INSTRUCTIONS TO FOLLOW: Below are some records. How many of their lines contain the string "computer"? Answer with the number alone.

Saved entries:

┏━━

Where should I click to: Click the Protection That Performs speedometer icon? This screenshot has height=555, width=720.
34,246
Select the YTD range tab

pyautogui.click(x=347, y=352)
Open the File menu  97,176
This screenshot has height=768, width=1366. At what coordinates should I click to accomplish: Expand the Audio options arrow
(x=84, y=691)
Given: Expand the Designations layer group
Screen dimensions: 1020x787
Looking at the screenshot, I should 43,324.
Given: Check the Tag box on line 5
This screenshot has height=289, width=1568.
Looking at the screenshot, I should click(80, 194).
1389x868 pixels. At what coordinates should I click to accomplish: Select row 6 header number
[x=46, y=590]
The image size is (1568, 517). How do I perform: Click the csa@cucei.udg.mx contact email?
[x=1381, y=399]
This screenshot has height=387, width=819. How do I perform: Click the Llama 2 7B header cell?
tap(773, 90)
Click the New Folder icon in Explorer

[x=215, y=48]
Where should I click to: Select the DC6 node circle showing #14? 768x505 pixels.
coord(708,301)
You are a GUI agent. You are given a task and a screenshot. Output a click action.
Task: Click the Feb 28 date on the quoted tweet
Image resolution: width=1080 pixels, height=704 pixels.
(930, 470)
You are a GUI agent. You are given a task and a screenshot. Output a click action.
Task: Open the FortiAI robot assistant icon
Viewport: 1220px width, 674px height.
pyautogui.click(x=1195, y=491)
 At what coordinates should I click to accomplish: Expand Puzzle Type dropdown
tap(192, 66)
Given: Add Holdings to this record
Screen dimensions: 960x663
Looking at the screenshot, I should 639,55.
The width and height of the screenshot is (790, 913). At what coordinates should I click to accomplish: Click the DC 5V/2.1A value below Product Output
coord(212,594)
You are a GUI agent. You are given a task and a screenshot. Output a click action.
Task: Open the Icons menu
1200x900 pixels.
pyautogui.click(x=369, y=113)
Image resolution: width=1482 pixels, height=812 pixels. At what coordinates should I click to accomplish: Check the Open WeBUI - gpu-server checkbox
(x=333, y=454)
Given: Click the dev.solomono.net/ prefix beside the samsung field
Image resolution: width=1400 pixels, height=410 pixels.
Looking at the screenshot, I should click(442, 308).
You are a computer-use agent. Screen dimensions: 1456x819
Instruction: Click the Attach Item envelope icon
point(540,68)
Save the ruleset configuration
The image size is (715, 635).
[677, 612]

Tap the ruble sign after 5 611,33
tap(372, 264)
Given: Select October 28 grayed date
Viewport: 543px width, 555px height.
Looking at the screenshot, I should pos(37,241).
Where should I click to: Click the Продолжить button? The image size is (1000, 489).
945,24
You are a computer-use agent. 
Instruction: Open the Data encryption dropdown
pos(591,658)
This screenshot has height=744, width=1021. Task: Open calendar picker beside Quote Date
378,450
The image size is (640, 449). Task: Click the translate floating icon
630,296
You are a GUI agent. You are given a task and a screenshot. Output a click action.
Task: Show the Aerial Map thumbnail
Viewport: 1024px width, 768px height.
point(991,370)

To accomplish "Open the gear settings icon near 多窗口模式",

┗━━

SOLVED PROBLEM: 2